# Swift Sundance 590PR (2006) - Rotten Floor



## topcat100 (Aug 20, 2008)

How and who do I need to talk to at Swift with regards to my rotten floor?
Do they repair free of charge out of warranty?


----------



## steco1958 (Mar 5, 2009)

Topcat100,

If I were you I would return to the dealer that sold me the MH, if you purchased it privately, I would find my nearest Swift Dealer and speak to them, 3 years is too short in my eyes to have a rotten floor.


----------



## Charisma (Apr 17, 2008)

topcat100 said:


> How and who do I need to talk to at Swift with regards to my rotten floor?
> Do they repair free of charge out of warranty?


Mods - can you move this to the Swift Forum please?

To answer your question - yes they do repair out of warranty as it is a known problem.
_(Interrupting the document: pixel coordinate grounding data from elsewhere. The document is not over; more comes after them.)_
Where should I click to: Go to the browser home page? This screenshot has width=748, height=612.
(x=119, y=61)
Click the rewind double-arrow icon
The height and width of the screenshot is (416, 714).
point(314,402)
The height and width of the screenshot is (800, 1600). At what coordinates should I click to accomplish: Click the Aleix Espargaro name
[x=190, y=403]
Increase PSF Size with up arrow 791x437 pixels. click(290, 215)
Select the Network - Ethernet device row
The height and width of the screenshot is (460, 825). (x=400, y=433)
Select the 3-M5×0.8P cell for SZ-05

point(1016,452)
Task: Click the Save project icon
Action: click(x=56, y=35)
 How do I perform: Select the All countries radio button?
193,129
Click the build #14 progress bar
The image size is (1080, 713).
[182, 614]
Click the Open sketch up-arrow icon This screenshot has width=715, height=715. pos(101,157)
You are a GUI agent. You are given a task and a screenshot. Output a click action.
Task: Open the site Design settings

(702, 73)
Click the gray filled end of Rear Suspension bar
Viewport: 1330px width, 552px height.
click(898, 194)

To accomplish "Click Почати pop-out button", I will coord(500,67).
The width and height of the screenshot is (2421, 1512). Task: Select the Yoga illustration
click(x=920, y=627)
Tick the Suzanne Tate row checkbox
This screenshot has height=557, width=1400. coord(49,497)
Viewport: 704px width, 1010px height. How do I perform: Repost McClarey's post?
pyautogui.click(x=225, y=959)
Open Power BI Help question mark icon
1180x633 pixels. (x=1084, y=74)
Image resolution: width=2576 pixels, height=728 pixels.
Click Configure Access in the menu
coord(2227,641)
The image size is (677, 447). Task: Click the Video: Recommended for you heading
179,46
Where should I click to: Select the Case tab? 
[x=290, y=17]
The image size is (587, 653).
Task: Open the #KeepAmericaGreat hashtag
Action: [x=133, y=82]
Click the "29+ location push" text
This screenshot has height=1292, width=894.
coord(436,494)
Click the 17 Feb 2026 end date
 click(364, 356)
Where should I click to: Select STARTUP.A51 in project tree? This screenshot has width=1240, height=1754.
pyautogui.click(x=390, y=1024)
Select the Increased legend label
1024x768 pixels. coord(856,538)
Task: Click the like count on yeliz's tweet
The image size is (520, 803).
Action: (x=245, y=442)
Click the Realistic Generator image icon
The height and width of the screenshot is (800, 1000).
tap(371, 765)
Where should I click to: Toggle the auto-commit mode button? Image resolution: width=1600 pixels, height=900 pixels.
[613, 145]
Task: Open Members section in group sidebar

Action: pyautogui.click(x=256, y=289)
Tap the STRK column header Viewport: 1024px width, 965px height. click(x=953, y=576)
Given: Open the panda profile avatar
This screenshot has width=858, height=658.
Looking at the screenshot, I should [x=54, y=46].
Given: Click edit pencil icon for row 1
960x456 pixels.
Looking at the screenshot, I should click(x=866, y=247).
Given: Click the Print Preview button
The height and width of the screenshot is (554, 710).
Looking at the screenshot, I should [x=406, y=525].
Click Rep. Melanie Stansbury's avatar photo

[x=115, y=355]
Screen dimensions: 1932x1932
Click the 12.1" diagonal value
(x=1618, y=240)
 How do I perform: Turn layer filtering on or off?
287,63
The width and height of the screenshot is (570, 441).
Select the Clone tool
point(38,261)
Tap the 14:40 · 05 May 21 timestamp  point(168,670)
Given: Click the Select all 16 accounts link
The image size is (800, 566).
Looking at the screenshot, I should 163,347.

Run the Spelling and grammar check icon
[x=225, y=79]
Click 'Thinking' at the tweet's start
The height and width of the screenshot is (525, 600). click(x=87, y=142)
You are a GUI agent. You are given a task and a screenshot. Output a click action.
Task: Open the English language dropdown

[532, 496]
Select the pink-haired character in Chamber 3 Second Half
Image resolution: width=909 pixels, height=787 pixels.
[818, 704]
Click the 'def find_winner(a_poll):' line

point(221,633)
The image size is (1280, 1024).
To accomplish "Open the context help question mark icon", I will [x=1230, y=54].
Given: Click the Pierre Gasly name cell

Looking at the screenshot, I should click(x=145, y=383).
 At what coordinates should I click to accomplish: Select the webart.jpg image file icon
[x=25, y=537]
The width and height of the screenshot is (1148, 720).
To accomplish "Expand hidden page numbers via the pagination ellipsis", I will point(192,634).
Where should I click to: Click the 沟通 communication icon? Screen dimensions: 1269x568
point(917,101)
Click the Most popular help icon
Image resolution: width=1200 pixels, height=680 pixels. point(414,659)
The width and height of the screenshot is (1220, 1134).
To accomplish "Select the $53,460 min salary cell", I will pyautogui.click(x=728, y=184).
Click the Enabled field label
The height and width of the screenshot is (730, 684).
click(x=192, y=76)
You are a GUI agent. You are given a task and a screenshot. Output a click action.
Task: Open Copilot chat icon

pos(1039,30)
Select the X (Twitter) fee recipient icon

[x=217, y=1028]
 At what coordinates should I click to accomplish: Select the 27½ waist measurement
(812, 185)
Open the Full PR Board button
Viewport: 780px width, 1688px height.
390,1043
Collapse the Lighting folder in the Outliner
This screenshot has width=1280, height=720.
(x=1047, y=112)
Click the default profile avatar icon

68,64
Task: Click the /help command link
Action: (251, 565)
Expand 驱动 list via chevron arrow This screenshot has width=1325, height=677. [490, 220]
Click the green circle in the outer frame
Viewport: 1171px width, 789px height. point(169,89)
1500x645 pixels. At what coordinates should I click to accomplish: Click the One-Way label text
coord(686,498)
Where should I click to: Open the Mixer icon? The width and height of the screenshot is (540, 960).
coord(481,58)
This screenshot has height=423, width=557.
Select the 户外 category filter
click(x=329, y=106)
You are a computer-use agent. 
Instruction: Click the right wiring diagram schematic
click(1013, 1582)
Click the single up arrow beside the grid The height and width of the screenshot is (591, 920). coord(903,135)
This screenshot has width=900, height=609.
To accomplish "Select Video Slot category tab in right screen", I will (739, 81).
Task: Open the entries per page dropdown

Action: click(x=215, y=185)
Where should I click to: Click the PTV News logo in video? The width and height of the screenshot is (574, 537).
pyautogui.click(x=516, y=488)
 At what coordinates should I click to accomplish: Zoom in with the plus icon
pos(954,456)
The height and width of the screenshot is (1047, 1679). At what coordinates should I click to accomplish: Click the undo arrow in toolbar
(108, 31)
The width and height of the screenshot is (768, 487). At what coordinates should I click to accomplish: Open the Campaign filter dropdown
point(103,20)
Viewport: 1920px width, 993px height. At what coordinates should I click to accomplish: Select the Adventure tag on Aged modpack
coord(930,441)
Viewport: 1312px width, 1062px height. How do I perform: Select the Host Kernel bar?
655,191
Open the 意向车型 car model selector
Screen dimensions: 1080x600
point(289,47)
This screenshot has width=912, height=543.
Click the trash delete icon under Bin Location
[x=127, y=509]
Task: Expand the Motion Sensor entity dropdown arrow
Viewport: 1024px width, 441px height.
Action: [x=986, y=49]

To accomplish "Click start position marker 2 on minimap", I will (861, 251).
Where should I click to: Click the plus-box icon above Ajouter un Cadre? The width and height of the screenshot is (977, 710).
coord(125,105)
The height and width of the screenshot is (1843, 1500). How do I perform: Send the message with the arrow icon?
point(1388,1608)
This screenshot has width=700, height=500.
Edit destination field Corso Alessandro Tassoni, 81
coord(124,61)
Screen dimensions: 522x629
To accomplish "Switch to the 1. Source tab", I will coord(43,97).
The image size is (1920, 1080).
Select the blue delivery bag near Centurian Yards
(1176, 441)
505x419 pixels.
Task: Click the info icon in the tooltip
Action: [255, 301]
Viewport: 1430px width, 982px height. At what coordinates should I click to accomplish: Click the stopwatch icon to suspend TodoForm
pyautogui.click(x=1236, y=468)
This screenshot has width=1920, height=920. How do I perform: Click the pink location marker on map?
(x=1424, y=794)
Do a search on Rotten Floor and you will soon find out some info that will help.

Hope you get it fixed quickly.


----------



## Zebedee (Oct 3, 2007)

Charisma said:


> Mods - can you move this to the Swift Forum please?


Good idea.

I doubt if Swift will notice it in Ferry Tickets. :roll:

Dave


----------



## SwiftGroup (Jun 27, 2007)

Hi Topcat100,

Sorry to hear about your issue. As suggested, you do need to visit your Swift Dealer for an assessment, and they can then submit a claim directly to us.

We will then make the necessary arrangements to have the issue repaired, if the claim is approved.

I hope that helps.

Ash


----------